[Saved data entries]

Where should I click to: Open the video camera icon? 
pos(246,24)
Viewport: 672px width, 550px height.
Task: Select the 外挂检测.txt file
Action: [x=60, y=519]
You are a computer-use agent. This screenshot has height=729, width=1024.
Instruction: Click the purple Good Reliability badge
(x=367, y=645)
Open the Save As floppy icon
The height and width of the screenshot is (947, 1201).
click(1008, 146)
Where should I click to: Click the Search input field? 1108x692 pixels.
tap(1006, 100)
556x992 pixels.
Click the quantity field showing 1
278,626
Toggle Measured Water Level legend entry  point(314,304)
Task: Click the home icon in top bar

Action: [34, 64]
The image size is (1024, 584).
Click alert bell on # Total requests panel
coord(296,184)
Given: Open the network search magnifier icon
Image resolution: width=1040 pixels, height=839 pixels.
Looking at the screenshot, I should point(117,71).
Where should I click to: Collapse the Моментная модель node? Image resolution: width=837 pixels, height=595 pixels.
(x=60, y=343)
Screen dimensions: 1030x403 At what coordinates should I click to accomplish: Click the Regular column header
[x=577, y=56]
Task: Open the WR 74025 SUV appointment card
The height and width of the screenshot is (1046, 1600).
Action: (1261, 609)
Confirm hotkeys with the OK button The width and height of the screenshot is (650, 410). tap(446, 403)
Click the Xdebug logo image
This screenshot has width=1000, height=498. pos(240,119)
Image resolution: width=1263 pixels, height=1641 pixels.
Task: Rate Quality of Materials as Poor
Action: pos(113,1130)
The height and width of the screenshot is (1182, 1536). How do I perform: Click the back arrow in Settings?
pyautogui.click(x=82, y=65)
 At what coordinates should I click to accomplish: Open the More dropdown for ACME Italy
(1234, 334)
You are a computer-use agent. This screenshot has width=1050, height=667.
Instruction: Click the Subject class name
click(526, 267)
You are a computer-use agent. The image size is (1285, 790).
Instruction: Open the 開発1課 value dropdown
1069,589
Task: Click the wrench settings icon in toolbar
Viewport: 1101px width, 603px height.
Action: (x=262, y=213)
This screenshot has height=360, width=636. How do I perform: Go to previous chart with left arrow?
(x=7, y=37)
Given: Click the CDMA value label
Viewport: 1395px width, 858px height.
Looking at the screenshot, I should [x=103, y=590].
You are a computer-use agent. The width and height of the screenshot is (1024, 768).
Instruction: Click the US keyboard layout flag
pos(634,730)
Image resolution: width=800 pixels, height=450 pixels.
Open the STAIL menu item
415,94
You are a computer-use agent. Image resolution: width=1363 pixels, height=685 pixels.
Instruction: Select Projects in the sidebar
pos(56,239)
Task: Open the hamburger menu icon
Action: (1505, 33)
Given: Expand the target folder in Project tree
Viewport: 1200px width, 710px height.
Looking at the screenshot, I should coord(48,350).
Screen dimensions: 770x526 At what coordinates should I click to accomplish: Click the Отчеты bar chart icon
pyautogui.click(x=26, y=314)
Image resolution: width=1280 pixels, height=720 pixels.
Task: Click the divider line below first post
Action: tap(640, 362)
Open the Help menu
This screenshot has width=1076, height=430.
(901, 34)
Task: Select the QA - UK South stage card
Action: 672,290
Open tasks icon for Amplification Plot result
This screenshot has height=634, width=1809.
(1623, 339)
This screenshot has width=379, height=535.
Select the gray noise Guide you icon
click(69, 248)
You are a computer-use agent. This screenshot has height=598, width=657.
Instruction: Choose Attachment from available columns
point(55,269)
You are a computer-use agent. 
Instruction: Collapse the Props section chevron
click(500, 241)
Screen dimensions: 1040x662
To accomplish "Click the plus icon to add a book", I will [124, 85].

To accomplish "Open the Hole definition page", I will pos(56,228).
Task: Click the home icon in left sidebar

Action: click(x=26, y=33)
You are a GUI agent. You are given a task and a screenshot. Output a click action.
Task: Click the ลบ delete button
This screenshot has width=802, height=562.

WHAT YOU HAVE TO DO: All the data above should be restated in full, exactly.

WRITTEN RESPONSE:
Where should I click to: Open the video camera icon? 
pos(246,24)
Viewport: 672px width, 550px height.
Task: Select the 外挂检测.txt file
Action: [x=60, y=519]
You are a computer-use agent. This screenshot has height=729, width=1024.
Instruction: Click the purple Good Reliability badge
(x=367, y=645)
Open the Save As floppy icon
The height and width of the screenshot is (947, 1201).
click(1008, 146)
Where should I click to: Click the Search input field? 1108x692 pixels.
tap(1006, 100)
556x992 pixels.
Click the quantity field showing 1
278,626
Toggle Measured Water Level legend entry  point(314,304)
Task: Click the home icon in top bar

Action: [34, 64]
The image size is (1024, 584).
Click alert bell on # Total requests panel
coord(296,184)
Given: Open the network search magnifier icon
Image resolution: width=1040 pixels, height=839 pixels.
Looking at the screenshot, I should point(117,71).
Where should I click to: Collapse the Моментная модель node? Image resolution: width=837 pixels, height=595 pixels.
(x=60, y=343)
Screen dimensions: 1030x403 At what coordinates should I click to accomplish: Click the Regular column header
[x=577, y=56]
Task: Open the WR 74025 SUV appointment card
The height and width of the screenshot is (1046, 1600).
Action: (1261, 609)
Confirm hotkeys with the OK button The width and height of the screenshot is (650, 410). tap(446, 403)
Click the Xdebug logo image
This screenshot has width=1000, height=498. pos(240,119)
Image resolution: width=1263 pixels, height=1641 pixels.
Task: Rate Quality of Materials as Poor
Action: pos(113,1130)
The height and width of the screenshot is (1182, 1536). How do I perform: Click the back arrow in Settings?
pyautogui.click(x=82, y=65)
 At what coordinates should I click to accomplish: Open the More dropdown for ACME Italy
(1234, 334)
You are a computer-use agent. This screenshot has width=1050, height=667.
Instruction: Click the Subject class name
click(526, 267)
You are a computer-use agent. The image size is (1285, 790).
Instruction: Open the 開発1課 value dropdown
1069,589
Task: Click the wrench settings icon in toolbar
Viewport: 1101px width, 603px height.
Action: (x=262, y=213)
This screenshot has height=360, width=636. How do I perform: Go to previous chart with left arrow?
(x=7, y=37)
Given: Click the CDMA value label
Viewport: 1395px width, 858px height.
Looking at the screenshot, I should [x=103, y=590].
You are a computer-use agent. The width and height of the screenshot is (1024, 768).
Instruction: Click the US keyboard layout flag
pos(634,730)
Image resolution: width=800 pixels, height=450 pixels.
Open the STAIL menu item
415,94
You are a computer-use agent. Image resolution: width=1363 pixels, height=685 pixels.
Instruction: Select Projects in the sidebar
pos(56,239)
Task: Open the hamburger menu icon
Action: (1505, 33)
Given: Expand the target folder in Project tree
Viewport: 1200px width, 710px height.
Looking at the screenshot, I should coord(48,350).
Screen dimensions: 770x526 At what coordinates should I click to accomplish: Click the Отчеты bar chart icon
pyautogui.click(x=26, y=314)
Image resolution: width=1280 pixels, height=720 pixels.
Task: Click the divider line below first post
Action: tap(640, 362)
Open the Help menu
This screenshot has width=1076, height=430.
(901, 34)
Task: Select the QA - UK South stage card
Action: 672,290
Open tasks icon for Amplification Plot result
This screenshot has height=634, width=1809.
(1623, 339)
This screenshot has width=379, height=535.
Select the gray noise Guide you icon
click(69, 248)
You are a computer-use agent. This screenshot has height=598, width=657.
Instruction: Choose Attachment from available columns
point(55,269)
You are a computer-use agent. 
Instruction: Collapse the Props section chevron
click(500, 241)
Screen dimensions: 1040x662
To accomplish "Click the plus icon to add a book", I will [124, 85].

To accomplish "Open the Hole definition page", I will pos(56,228).
Task: Click the home icon in left sidebar

Action: click(x=26, y=33)
You are a GUI agent. You are given a task and a screenshot. Output a click action.
Task: Click the ลบ delete button
This screenshot has width=802, height=562.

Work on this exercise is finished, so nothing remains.